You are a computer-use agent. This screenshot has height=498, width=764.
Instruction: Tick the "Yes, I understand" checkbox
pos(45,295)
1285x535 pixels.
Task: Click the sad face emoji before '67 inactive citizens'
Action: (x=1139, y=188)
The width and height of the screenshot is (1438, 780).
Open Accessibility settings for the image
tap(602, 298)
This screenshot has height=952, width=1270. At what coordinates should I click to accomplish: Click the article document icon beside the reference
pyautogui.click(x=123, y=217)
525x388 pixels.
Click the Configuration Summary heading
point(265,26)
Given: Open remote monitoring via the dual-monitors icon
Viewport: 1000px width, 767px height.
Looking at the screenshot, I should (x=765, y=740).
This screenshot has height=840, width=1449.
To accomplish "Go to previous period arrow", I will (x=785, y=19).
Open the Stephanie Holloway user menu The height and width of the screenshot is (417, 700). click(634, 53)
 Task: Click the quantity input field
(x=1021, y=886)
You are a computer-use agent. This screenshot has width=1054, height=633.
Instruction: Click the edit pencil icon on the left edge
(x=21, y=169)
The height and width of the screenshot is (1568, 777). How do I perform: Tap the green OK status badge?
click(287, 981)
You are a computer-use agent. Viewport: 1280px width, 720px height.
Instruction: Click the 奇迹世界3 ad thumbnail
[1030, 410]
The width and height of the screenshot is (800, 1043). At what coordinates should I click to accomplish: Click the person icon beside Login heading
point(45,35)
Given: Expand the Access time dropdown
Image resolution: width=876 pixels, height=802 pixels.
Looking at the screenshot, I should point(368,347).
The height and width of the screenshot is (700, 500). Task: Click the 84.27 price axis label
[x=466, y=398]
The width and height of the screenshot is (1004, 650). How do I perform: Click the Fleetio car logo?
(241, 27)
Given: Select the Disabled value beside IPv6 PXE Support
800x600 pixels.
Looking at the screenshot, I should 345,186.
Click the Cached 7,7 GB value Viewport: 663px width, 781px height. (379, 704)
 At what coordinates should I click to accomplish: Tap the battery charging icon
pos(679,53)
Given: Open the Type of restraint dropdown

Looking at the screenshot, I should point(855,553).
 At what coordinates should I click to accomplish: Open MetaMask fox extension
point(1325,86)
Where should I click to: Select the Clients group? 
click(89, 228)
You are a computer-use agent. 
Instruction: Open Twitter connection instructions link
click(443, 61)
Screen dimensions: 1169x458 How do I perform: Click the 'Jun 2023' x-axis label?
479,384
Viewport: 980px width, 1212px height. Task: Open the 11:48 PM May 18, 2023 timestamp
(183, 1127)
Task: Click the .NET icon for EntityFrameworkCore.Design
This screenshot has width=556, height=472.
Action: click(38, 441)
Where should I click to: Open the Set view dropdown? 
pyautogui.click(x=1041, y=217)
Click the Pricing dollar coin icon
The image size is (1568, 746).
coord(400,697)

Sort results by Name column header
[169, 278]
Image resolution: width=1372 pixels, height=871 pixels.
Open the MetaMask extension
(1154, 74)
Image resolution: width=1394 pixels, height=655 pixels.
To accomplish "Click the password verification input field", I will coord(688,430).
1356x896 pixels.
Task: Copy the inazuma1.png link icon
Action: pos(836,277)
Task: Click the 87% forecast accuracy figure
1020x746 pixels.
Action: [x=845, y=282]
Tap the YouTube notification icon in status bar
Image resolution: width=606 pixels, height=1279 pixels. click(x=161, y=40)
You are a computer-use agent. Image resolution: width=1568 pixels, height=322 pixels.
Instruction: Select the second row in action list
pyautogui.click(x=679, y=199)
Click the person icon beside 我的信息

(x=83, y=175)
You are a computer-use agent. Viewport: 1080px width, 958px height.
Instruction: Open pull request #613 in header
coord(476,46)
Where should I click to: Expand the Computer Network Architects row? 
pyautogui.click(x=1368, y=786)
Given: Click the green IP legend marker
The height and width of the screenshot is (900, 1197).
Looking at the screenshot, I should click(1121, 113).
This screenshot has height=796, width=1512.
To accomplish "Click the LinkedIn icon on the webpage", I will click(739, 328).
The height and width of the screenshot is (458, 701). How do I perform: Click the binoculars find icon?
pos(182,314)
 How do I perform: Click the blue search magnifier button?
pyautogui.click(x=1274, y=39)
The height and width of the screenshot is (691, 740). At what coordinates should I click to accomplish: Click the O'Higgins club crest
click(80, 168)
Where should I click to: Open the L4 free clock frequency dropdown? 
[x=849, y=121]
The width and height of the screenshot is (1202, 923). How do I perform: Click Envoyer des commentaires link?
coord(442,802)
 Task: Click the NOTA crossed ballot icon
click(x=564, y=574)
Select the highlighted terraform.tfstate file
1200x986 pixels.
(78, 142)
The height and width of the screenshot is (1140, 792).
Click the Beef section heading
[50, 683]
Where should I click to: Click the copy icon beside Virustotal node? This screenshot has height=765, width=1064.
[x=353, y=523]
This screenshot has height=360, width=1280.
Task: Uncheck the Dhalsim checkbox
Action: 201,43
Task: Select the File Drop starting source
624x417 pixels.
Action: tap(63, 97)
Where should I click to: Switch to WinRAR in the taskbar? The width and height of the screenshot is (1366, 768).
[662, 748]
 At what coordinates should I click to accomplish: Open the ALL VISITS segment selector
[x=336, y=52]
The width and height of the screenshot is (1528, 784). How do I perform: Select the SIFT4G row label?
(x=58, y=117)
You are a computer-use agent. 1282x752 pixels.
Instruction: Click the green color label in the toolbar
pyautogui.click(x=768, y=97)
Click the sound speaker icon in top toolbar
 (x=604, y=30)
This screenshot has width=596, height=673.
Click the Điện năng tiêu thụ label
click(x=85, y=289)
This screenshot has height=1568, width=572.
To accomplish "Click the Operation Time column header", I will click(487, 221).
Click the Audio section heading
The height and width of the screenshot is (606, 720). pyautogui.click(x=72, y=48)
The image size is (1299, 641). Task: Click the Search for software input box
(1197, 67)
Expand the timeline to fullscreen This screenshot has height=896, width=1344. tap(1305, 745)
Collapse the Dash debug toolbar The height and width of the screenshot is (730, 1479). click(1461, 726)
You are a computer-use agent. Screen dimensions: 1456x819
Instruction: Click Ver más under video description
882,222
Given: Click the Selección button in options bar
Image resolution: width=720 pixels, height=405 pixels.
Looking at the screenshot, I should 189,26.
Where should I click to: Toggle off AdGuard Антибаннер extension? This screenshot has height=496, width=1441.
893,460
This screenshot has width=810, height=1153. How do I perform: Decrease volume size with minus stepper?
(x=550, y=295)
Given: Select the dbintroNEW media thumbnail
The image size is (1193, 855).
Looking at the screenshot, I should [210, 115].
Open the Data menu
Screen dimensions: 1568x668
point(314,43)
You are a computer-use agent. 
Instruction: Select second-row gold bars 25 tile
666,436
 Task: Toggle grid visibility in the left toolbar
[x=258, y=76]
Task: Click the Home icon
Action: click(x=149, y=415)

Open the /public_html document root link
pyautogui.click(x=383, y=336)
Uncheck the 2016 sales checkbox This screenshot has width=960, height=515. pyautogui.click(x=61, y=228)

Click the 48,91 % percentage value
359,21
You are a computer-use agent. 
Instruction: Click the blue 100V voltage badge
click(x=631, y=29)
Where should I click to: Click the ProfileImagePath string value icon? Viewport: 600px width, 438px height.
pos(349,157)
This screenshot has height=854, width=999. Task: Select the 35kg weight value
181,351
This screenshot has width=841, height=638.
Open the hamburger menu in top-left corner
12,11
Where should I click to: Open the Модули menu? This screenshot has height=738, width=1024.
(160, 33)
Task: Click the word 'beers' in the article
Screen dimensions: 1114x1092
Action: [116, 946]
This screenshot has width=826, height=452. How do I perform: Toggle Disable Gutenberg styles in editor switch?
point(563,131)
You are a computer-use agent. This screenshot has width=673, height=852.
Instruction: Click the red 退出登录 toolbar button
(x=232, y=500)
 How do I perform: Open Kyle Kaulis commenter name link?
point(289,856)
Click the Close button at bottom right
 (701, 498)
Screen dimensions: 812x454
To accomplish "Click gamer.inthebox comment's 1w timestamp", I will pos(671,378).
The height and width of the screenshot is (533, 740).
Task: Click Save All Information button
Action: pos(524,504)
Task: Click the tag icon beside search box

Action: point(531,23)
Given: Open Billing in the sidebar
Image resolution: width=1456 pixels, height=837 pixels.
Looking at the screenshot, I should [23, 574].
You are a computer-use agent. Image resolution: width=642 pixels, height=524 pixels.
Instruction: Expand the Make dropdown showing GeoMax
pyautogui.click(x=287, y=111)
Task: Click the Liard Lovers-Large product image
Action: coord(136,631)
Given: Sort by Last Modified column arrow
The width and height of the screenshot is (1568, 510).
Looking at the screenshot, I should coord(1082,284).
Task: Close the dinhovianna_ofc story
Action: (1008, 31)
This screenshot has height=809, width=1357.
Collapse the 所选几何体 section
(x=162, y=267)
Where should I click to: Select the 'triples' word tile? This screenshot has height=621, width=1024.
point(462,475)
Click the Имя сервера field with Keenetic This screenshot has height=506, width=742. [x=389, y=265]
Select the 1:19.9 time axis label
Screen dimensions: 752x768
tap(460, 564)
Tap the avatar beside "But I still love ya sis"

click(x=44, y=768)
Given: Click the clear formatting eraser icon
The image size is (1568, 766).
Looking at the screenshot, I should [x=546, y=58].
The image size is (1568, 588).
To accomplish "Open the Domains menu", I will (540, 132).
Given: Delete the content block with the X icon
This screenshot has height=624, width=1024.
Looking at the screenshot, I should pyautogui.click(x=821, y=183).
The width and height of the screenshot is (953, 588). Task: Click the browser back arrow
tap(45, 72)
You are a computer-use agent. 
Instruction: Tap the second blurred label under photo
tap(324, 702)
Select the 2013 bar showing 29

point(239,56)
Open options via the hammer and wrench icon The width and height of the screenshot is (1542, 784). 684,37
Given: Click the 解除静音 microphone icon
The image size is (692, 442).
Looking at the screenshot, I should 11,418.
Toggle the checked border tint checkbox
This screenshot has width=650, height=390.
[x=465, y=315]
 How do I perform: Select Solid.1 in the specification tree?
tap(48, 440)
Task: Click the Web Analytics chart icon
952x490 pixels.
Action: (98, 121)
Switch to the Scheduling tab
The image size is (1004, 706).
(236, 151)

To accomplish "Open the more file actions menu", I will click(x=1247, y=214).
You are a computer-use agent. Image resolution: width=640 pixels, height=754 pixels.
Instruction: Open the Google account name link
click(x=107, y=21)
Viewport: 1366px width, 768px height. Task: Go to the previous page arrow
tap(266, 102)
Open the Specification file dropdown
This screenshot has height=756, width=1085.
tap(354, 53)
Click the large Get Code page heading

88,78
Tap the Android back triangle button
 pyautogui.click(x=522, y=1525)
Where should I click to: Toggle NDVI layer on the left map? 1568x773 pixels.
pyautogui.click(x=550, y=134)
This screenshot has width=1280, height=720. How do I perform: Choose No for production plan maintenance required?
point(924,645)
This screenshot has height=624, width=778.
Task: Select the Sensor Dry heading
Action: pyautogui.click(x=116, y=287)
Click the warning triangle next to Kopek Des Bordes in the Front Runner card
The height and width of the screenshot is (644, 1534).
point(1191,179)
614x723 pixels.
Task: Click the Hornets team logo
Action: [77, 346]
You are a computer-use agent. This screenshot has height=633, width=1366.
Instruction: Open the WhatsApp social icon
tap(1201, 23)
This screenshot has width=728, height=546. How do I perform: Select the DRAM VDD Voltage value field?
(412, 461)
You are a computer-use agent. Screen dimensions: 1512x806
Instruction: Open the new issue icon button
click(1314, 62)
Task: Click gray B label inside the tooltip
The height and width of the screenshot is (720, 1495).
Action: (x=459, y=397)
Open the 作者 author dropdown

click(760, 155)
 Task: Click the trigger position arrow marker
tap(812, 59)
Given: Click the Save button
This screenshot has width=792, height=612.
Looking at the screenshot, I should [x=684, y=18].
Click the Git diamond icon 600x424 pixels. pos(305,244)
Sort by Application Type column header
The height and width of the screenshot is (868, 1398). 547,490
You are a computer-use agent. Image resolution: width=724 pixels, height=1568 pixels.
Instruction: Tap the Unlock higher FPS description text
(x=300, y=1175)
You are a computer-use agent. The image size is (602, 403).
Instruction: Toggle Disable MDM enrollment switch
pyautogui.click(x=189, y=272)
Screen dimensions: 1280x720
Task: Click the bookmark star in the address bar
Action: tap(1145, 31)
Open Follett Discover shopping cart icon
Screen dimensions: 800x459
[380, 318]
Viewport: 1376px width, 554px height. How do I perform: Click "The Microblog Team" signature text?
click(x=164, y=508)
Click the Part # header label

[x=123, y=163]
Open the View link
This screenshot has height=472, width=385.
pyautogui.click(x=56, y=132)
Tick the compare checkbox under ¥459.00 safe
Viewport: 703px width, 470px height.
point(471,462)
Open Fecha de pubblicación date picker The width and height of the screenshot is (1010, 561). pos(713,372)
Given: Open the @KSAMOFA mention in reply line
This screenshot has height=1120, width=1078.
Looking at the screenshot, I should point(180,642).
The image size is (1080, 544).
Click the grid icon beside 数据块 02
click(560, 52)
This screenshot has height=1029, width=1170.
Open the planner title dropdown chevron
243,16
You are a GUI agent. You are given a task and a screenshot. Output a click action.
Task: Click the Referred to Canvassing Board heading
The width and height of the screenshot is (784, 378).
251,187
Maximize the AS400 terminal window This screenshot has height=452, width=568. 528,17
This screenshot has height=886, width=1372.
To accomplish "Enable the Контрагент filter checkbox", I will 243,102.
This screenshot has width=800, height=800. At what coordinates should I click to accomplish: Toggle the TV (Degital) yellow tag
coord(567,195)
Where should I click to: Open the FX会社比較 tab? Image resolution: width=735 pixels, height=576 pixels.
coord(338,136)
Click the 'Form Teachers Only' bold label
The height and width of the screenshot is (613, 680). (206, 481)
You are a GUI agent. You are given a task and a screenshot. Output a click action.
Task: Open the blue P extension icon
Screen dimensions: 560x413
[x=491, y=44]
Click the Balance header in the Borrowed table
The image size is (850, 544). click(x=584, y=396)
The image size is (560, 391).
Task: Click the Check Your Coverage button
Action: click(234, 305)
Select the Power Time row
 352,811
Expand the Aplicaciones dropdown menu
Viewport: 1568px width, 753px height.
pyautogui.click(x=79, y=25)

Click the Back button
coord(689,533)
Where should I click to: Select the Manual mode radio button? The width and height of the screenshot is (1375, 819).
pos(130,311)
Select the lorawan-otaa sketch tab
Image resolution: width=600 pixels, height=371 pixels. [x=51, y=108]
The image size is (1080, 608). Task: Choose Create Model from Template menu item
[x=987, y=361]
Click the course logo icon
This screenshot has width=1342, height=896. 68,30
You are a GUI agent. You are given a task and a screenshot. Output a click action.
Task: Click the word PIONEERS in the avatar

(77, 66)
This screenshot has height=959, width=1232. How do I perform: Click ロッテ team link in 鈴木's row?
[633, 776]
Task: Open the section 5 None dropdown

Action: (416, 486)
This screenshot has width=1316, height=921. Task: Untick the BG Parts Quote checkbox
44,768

### WORK TO COMPLETE:
Copy out the data above word for word, starting at its first line and ending with the line that contains "The width and height of the screenshot is (1438, 780).".

### EXERCISE OUTPUT:
You are a computer-use agent. This screenshot has height=498, width=764.
Instruction: Tick the "Yes, I understand" checkbox
pos(45,295)
1285x535 pixels.
Task: Click the sad face emoji before '67 inactive citizens'
Action: (x=1139, y=188)
The width and height of the screenshot is (1438, 780).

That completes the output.